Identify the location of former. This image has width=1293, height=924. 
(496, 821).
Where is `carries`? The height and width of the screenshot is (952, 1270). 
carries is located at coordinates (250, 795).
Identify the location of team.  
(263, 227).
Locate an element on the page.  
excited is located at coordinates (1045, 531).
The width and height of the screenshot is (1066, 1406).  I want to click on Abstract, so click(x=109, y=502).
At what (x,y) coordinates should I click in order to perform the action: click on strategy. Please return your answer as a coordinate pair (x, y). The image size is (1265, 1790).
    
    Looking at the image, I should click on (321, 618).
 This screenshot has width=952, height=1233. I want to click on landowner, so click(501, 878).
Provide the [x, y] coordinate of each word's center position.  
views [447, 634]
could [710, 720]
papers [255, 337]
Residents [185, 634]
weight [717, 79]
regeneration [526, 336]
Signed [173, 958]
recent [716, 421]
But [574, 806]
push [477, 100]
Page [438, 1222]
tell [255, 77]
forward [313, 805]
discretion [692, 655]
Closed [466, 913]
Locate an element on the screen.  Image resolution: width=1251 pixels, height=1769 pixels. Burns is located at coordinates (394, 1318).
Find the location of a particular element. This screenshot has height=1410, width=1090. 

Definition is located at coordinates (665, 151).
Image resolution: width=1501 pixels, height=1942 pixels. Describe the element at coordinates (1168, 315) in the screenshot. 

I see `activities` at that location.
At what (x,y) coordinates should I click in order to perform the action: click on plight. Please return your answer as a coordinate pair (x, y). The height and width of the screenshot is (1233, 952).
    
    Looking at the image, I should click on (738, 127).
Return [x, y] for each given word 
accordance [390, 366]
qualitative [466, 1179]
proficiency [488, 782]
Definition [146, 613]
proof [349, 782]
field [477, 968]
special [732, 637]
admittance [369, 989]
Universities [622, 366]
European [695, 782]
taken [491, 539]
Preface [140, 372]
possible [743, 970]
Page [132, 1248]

> Problem to work on: Count the lines in the material above that contain the string "should", treating uppercase and lowercase as different, and reply with the number alone.

> Task solution: 4